Singer Jackie Paris was once the toast of the “bop” scene in New York City, recording with the likes of Thelonious Monk, Dizzy Gillespie, and Charles Mingus. What seemed like the beginning of a promising career soon fell prey to a series of missed opportunities, failed comebacks, and bad luck. Paris seemed doomed to permanent obscurity.

And this would have been the case, had not aspiring jazz musician Raymond De Felitta heard a recording of Paris on his local radio station in 1990. Intrigued, he sought more information about the vocalist, learning – mistakenly as it turned out – that he had died in 1979. Further investigation revealed that Paris was, in fact, alive and living in New York. De Felitta embarked on a 14-year odyssey to determine what had happened to this talented musician. The end result is “’Tis Autumn – The Search for Jackie Paris.”
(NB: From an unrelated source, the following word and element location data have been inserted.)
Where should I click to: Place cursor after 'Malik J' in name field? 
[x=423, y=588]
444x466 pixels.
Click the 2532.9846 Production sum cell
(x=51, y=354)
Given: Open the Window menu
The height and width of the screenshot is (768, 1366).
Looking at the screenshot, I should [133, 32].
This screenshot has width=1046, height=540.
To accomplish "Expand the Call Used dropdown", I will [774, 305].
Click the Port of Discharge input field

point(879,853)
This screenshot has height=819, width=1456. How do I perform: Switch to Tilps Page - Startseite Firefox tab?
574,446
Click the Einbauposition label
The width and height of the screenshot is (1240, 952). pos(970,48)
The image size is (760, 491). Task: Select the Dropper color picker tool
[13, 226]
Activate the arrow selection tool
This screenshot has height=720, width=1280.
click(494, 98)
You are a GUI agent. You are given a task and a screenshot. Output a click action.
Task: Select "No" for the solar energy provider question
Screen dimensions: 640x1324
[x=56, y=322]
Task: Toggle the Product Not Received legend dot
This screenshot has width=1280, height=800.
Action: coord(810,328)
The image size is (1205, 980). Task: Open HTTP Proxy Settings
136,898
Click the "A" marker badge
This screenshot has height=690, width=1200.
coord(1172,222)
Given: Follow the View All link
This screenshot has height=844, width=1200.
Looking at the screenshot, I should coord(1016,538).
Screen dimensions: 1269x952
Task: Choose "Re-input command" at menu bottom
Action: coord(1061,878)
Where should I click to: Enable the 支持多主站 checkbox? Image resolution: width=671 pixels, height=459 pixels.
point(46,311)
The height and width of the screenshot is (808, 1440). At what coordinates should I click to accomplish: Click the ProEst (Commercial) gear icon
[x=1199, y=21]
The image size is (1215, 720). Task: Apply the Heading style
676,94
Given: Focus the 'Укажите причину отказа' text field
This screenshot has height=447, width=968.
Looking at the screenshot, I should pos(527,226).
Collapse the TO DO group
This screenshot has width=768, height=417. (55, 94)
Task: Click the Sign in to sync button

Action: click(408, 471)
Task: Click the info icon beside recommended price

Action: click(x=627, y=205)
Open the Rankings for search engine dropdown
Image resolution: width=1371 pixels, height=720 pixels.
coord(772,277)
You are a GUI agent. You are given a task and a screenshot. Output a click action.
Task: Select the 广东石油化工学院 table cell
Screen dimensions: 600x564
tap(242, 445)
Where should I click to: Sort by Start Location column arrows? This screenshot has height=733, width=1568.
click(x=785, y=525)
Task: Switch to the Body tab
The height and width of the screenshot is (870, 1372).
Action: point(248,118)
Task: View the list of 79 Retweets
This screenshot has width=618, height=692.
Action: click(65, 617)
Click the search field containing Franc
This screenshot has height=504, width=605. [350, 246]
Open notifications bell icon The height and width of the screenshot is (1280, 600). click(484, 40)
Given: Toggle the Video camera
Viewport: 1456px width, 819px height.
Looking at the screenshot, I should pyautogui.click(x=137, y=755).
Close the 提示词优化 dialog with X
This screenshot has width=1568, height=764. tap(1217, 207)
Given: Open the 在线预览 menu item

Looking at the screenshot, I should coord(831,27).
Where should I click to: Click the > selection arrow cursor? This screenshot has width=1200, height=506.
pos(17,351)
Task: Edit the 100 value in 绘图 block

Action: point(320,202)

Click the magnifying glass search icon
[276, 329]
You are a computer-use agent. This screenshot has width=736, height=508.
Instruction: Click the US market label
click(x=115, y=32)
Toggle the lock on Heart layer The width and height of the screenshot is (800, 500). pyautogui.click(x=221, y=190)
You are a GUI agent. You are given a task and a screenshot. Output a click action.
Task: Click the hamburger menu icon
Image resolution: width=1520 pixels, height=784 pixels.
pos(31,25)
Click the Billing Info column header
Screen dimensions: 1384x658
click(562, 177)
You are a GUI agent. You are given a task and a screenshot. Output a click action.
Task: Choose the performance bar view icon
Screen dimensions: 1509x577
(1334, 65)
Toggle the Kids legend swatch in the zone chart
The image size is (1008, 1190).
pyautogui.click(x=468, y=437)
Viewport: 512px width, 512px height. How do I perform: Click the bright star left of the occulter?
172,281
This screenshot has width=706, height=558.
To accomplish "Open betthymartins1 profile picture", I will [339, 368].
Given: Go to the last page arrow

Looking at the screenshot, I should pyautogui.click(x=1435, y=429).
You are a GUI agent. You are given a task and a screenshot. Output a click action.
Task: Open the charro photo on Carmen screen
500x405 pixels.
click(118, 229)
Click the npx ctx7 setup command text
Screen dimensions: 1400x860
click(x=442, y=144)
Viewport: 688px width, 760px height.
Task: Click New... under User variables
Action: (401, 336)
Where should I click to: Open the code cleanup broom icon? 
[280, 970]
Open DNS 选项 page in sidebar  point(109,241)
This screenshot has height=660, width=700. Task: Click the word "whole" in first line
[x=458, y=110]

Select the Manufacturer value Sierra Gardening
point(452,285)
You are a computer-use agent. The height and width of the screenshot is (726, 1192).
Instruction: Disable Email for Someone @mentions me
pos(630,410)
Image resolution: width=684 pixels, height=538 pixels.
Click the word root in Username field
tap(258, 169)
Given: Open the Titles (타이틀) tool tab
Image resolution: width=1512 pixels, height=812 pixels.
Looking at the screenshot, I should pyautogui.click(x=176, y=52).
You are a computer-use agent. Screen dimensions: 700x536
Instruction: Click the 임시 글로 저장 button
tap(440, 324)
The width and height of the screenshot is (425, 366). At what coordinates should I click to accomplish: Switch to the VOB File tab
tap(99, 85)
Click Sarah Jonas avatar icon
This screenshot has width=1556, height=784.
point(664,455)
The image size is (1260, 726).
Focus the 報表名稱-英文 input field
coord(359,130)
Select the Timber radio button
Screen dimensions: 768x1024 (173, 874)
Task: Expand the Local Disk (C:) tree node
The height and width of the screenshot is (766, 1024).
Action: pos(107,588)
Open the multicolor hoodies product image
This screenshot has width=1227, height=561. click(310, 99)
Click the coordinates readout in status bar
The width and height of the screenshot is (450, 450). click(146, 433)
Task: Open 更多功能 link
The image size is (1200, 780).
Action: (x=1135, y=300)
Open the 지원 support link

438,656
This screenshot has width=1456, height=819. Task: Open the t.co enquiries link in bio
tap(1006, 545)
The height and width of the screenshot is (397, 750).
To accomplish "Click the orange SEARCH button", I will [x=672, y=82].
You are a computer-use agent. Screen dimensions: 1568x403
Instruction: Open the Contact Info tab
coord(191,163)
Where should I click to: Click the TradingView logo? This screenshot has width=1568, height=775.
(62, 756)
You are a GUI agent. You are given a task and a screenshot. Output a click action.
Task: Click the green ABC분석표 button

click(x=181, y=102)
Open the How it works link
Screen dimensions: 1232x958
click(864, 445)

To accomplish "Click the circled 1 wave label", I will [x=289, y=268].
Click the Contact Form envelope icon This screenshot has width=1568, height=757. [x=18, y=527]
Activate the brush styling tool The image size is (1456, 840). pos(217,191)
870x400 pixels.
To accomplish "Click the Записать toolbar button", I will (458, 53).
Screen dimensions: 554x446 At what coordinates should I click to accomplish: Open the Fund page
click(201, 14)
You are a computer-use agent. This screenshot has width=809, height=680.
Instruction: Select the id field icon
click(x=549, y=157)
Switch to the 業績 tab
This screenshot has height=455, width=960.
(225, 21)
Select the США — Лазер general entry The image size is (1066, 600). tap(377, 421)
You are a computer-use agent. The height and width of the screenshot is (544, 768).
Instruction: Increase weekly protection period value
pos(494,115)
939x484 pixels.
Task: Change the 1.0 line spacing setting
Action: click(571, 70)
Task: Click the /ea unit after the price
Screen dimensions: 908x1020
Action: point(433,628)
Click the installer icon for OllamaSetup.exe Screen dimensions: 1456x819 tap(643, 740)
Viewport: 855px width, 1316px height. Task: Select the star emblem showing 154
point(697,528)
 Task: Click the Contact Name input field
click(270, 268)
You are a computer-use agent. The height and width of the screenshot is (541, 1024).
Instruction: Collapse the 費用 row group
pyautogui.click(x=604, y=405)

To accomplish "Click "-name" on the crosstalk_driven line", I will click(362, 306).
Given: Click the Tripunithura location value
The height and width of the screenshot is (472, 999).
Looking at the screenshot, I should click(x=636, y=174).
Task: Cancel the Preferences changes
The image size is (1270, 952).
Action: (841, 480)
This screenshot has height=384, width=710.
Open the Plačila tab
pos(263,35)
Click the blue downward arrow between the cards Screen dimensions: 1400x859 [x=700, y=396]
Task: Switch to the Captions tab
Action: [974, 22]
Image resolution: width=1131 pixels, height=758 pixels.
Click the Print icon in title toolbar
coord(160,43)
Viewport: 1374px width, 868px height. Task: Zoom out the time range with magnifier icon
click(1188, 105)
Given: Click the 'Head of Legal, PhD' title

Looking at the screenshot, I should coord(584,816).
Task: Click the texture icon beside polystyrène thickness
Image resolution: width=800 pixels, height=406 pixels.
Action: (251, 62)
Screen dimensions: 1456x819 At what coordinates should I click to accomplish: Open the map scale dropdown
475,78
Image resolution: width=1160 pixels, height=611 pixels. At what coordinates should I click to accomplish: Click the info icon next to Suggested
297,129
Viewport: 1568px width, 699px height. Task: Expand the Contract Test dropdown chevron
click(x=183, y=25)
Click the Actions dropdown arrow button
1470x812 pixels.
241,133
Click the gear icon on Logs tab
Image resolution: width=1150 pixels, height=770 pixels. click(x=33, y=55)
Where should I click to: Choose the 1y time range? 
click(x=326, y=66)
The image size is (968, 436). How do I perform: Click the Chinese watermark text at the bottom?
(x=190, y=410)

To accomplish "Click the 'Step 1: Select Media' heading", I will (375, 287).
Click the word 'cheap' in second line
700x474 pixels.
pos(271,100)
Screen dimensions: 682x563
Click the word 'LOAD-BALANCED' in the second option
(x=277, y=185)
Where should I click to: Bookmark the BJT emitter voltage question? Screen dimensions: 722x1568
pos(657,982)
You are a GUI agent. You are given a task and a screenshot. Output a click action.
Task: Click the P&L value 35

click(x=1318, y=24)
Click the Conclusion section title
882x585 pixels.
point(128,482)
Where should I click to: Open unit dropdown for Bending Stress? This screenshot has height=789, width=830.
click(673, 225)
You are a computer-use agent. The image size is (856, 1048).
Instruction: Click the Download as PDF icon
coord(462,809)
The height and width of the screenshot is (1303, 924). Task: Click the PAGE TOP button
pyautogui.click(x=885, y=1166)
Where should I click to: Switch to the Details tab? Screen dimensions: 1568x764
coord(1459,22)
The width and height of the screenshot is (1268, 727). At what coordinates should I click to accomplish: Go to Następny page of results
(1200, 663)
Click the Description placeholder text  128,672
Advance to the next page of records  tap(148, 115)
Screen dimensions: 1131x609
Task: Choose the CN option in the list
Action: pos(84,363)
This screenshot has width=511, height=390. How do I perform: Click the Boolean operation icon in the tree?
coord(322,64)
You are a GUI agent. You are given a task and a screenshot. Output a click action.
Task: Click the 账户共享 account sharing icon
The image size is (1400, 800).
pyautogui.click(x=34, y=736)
Through testimonials from fellow musicians and jazz historians, De Felitta learned of Paris’ discovery by Harry Mills, his rise during the genesis of bop during the 1940s, through his signing by MGM and being named Singer of the Year by Downbeat magazine in 1953.

It’s around this time that recollections, both from Paris himself and his family members, become a little hazy. Paris was known to have quite a temper, as well as a huge ego, and he was dropped by MGM and often not invited back to venues where he’d performed. Subsequent auditions for Capitol Records and Decca where unsuccessful, and his album reviews were often mediocre. Paris eventually toured with his former wife, and got into teaching, but fame would forever elude him.

De Felitta’s devotion to his subject is instrumental in getting to the bottom of many aspects of Paris’ life, but it also blinds him to several things. For starters, many who knew the younger Paris testified to his violent tendencies, and his first wife said she left him after he beat her so badly when she was pregnant she almost lost the baby. Paris seemed to rub many people the wrong way, which isn’t quite the way to win friends in the industry. De Felitta’s assertions that Paris “deserved” success are off the mark as well. Nobody “deserves” success, and while Paris may have had a fairly heavy streak of bad luck, much of what befell him was of his own doing.